# SUPPLIED PASSAGE:

※

Being sexually assaulted by someone you love or trust is extremely traumatic, confusing and emotionally shattering. How could the one person who is supposed to respect and protect you hurt you instead?
If you are a victim of intimate partner sexual assault, you are not alone. Feelings of fear, guilt and doubt about whether you were to blame for the assault can send you into an emotional tailspin. This part can be especially difficult if the intimate partner is a husband, sole provider or loving parent to the victim’s children.
Sexual Abuse in Intimate Relationships
We have represented hundreds of women and provided consultations to more than 1,000 potential victims. One thing we know is that victims of sexual assault by an intimate partner may be apprehensive to take action after the attack, struggling between:
• Concealing the incident
• Telling a close friend
• Calling a sexual assault help group or hotline
• Talking about the assault with the abusive partner or spouse
• Visiting an emergency room
• Seeking the help of a counselor
• Contacting a sexual assault attorney
• Going directly to local law enforcement or the court
When children are involved and taking action against the perpetrator could disrupt their lives, the situation becomes even more delicate and complex. Sadly, waiting to report sexual assault increases the likelihood and makes the victim susceptible to repeat occurrences of physical, verbal and emotional abuse.
Abuse is destructive and devastating no matter what form it comes in, but a recent study published by the National Institute of Justice (NIJ) revealed that “sexually assaulted women had worse mental and physical health than women who had been physically but not sexually abused.” Many also suffered from post-traumatic stress disorder (PTSD) as well as higher rates of pregnancies, drug and alcohol use and thoughts of suicide.

※

Text and item location entries:

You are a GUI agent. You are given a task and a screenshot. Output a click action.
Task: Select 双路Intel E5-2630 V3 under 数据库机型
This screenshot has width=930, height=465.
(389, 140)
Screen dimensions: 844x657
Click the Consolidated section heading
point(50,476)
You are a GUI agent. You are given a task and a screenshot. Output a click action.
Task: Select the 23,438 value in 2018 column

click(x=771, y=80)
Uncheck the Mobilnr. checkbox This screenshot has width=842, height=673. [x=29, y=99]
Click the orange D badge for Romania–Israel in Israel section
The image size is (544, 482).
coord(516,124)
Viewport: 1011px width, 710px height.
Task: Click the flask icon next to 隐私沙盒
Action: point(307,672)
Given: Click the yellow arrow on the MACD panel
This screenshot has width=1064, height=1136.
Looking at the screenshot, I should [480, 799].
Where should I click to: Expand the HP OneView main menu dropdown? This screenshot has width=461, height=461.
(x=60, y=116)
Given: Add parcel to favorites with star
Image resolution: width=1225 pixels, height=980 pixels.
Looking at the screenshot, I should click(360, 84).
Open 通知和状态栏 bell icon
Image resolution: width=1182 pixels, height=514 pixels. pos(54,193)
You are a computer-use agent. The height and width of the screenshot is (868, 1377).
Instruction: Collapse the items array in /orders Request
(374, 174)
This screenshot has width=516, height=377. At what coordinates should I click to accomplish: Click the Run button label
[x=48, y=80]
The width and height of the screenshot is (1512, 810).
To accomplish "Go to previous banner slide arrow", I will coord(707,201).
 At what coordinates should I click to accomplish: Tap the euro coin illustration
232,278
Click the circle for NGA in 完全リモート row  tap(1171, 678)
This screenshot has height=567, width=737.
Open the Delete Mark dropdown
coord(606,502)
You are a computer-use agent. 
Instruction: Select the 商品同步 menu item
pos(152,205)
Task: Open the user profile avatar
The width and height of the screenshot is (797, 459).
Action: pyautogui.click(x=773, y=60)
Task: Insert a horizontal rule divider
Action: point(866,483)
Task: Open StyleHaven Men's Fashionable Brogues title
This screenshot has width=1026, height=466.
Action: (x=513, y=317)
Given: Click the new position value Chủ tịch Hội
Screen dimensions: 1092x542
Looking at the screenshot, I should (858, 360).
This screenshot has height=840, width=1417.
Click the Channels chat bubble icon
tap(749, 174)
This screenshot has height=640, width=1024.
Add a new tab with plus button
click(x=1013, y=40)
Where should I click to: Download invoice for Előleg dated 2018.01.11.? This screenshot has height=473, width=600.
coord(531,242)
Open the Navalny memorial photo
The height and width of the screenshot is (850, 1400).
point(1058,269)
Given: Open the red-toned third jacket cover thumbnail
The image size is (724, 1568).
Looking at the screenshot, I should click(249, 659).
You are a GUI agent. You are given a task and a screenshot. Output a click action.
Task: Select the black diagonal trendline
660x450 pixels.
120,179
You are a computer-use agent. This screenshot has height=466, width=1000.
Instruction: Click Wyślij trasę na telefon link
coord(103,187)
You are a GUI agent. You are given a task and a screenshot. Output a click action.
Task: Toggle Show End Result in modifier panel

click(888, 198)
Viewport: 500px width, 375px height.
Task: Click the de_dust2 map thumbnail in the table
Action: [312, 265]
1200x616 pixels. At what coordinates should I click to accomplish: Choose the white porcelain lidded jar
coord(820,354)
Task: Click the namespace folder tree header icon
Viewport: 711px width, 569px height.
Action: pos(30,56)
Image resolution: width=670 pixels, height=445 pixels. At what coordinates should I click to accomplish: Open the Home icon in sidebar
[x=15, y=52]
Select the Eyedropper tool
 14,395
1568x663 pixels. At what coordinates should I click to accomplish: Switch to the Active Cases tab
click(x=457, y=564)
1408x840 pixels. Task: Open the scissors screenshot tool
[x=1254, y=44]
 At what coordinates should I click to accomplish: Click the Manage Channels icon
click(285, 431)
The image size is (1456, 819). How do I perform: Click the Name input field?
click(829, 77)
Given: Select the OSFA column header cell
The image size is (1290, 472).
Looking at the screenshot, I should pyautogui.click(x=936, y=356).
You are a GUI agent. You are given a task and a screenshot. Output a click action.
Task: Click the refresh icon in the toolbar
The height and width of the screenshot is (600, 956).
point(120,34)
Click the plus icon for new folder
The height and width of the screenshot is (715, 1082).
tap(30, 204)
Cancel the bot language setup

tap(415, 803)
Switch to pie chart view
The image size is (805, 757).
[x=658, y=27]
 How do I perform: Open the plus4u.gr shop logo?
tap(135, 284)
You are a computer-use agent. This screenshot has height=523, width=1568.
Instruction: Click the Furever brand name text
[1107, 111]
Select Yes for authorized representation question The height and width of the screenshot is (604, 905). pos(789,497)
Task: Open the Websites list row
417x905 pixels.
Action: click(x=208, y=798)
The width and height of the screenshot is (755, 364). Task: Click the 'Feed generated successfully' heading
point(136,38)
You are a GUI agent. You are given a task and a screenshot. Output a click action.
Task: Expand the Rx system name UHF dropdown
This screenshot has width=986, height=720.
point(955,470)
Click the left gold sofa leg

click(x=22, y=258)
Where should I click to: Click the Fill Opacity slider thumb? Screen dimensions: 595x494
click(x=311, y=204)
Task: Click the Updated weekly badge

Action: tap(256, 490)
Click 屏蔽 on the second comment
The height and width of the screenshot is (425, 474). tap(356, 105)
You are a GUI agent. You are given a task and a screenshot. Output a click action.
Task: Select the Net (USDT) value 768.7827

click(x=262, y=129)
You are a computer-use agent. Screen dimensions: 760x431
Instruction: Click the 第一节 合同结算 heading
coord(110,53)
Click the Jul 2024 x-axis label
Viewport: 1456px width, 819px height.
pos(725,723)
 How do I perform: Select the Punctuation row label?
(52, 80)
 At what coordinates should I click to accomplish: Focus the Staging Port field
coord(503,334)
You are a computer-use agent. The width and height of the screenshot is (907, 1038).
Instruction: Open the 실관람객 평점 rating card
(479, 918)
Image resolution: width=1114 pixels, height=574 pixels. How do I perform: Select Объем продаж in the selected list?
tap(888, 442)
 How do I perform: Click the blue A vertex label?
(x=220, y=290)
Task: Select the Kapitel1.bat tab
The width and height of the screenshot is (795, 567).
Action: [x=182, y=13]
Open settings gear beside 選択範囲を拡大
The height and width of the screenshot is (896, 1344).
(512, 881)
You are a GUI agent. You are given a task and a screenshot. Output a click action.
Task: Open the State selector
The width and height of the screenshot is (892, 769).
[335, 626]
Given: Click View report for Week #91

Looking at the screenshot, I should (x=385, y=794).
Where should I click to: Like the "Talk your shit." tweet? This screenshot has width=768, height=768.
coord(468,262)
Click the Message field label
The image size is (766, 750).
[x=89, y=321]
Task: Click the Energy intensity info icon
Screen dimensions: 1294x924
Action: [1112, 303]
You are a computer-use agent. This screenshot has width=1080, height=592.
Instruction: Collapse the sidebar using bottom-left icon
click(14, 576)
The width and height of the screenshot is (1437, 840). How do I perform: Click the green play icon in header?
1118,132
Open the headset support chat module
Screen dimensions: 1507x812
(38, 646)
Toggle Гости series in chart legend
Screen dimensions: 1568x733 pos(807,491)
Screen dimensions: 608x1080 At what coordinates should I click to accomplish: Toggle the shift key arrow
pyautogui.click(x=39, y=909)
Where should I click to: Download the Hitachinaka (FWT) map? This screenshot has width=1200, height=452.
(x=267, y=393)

※

# WHAT TO DO:
1) In the records, give as a numbered list the lines from the one containing "has height=466, width=1000." through the one containing "click(829, 77)", leaving out blank lines.
2) Take the text on intimate partner sexual assault further from where it stops.

# OUTPUTS IN ORDER:
1)
1. You are a computer-use agent. This screenshot has height=466, width=1000.
2. Instruction: Click Wyślij trasę na telefon link
3. coord(103,187)
4. You are a GUI agent. You are given a task and a screenshot. Output a click action.
5. Task: Toggle Show End Result in modifier panel
6. click(888, 198)
7. Viewport: 500px width, 375px height.
8. Task: Click the de_dust2 map thumbnail in the table
9. Action: [312, 265]
10. 1200x616 pixels. At what coordinates should I click to accomplish: Choose the white porcelain lidded jar
11. coord(820,354)
12. Task: Click the namespace folder tree header icon
13. Viewport: 711px width, 569px height.
14. Action: pos(30,56)
15. Image resolution: width=670 pixels, height=445 pixels. At what coordinates should I click to accomplish: Open the Home icon in sidebar
16. [x=15, y=52]
17. Select the Eyedropper tool
18.  14,395
19. 1568x663 pixels. At what coordinates should I click to accomplish: Switch to the Active Cases tab
20. click(x=457, y=564)
21. 1408x840 pixels. Task: Open the scissors screenshot tool
22. [x=1254, y=44]
23.  At what coordinates should I click to accomplish: Click the Manage Channels icon
24. click(285, 431)
25. The image size is (1456, 819). How do I perform: Click the Name input field?
26. click(829, 77)

2)
What is Considered Sexual Assault?
Anytime unwanted sexual contact occurs, it is considered sexual assault under California law. “Sexual assault” is also used interchangeably with the phrase “sexual abuse.” It can happen to men or women, and can be threatening, forced, violent, silent or just plain nonconsensual.
Rape is a type of forced sexual assault. When a person in a position of power through strength or influence takes sexual advantage of another person, it is considered sexual assault. It may involve weapons or happen when the victim is unconscious, asleep or under the influence of alcohol or drugs. The perpetrator can be a spouse, a former or current boyfriend/girlfriend or a first-time date. In any case, unwanted sexual activity or touching is never okay and against the law.
Don’t Let Sexual Assault Define You
As a passionate legal advocate for victims of sexual assault, Jessica Pride can help you regain your life, dignity and self-confidence. It takes enormous courage to come forward and Jessica holds all details of your case in the strictest of confidence.
If you are ready to talk about your experience, your action can help bring healing to your life. Please contact Jessica Pride at (619) 516-8166 to learn about your legal rights and where to go from here. All consultations are private with no cost and no obligation, so feel free to call just to talk.
Intimate Partner Sexual Assault is a Personal Matter
For many victims, sexual assault by an intimate partner is not always obvious, which is why the majority of first time offenses go unreported. Victims may not be aware that the relationship status is irrelevant in sexual assault. As long as the assault was non-consensual for the victim, it is considered a punishable crime.
Unfortunately, sexual assault often causes tremendous emotional distress and family disruptions, especially when it continues over a period of time.
Victims often suffer from:
- Shame, embarrassment or guilt
- Lack of confidence and dignity
- Mistrust or the fear to trust someone
- Extreme anxiety
- Concern over the children other family members
- Low self-esteem
- Unstable home for children
- Loss of work and income
Statistics On Intimate Partner Abuse
Statistics show that sexual assault by an intimate partner happens often, significantly impacting the physical and emotional health of victims and their families every day.
- According to the Rape, Abuse & Incest National Network (RAINN), the nation’s largest anti-sexual violence organization, 7 out of 10 rapes are committed by someone the victim knows. 25 percent of sexual assaults are committed by a current spouse, boyfriend or girlfriend.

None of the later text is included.